IQ of 160 is a 1 in 100,000. 165 is probably 1 in 500,000. The odds of any one person posting at AT being that high is very low, even if you assume that AT posters are on average high-average. There are lots of claims made of extraordinarily high IQ's (i.e. over 150) by people on the internet and elsewhere. Some may be basing it on a single testing that is actually an outlier, or on a single test that is poorly constructed. Still others are engaging in puffery. Still others may be telling the truth. There is no way to tell in an individual case.
- wolf
Um, no.
Assuming a standard deviation of 15 points, approximately 1 in 30,000 data points is 4+ sigma above the mean on a Gaussian distribution. So, in theory, 1/30,000 people have IQs of 160 or more.
However, the IQ distribution doesn't form a perfect Gaussian: In fact, there are more extremely high (and extremely low) IQs in the male population than would be expected for a Gaussian (the so-called "high end skew"). So the actual incidence of 160+ IQs is somewhat higher (perhaps 1/20,000).

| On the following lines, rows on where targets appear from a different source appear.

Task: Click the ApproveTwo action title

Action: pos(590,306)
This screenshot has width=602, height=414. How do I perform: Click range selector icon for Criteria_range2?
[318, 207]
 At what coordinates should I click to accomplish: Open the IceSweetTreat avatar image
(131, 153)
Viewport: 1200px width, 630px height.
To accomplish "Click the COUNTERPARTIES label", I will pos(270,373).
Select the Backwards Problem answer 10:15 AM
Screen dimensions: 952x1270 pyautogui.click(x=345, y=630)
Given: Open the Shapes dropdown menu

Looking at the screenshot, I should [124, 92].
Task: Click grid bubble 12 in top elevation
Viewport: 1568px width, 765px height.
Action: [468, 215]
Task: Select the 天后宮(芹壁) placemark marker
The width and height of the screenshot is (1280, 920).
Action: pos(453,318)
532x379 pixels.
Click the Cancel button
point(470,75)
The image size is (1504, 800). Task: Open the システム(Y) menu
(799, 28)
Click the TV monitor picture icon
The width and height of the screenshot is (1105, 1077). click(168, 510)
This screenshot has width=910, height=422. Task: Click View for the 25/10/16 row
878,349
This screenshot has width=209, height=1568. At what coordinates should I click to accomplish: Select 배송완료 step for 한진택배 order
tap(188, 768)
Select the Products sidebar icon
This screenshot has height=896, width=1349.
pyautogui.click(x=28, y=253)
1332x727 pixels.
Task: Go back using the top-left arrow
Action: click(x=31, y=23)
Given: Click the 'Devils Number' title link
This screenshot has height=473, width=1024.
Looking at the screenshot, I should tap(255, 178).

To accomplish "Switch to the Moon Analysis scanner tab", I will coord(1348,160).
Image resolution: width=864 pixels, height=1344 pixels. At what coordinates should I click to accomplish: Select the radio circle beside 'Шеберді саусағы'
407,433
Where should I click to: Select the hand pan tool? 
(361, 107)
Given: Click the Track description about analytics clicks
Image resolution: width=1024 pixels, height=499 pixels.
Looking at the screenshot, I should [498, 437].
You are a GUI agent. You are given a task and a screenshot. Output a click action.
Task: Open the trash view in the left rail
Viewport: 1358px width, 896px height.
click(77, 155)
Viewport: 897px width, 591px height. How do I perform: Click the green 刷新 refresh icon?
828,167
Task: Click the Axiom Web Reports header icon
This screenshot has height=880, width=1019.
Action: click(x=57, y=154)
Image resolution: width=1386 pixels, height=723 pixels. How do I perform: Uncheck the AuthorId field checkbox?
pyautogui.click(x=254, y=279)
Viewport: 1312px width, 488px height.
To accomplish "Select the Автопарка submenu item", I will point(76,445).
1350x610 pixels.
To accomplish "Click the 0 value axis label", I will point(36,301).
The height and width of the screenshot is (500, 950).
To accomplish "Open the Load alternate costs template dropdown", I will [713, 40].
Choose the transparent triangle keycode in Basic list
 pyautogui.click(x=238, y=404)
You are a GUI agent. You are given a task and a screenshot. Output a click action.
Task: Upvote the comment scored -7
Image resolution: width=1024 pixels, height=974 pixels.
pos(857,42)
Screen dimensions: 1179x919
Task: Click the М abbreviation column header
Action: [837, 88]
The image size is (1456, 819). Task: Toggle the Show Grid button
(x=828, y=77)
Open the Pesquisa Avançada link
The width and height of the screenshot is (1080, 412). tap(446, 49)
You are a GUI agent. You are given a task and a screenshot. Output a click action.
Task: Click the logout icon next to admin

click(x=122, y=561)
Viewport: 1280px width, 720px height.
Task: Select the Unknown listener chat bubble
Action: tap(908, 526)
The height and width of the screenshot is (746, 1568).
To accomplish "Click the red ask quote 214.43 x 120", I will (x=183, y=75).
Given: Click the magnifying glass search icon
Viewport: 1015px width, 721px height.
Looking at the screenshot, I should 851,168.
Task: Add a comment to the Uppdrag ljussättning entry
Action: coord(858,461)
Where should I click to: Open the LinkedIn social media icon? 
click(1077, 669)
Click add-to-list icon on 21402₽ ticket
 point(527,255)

If the standard deviation is 16 points (which is true of several IQ scales), an IQ of 160 is only 3.75 sigma, with a Gaussian probability of about 1/11,000 (and, again, an even higher incidence in practice).
A 165 IQ (= 4.33 sigma) has a Gaussian probability of approximately 1/50,000.
I've computed the above values using the Taylor expansion (to 30 terms) for the cumulative distribution function for the Gaussian.
Edit: Oops. Turns out I needed more terms for the 165 case: I re-ran everything with 50 terms, and get Gaussian odds of approximately:
3.75 (160 on 16-point scale) sigma: 1/11,000
4.0 sigma (160 on 15-point scale): 1/32,000
4.333333333 sigma: 1/134,000
The values change very little with even more terms.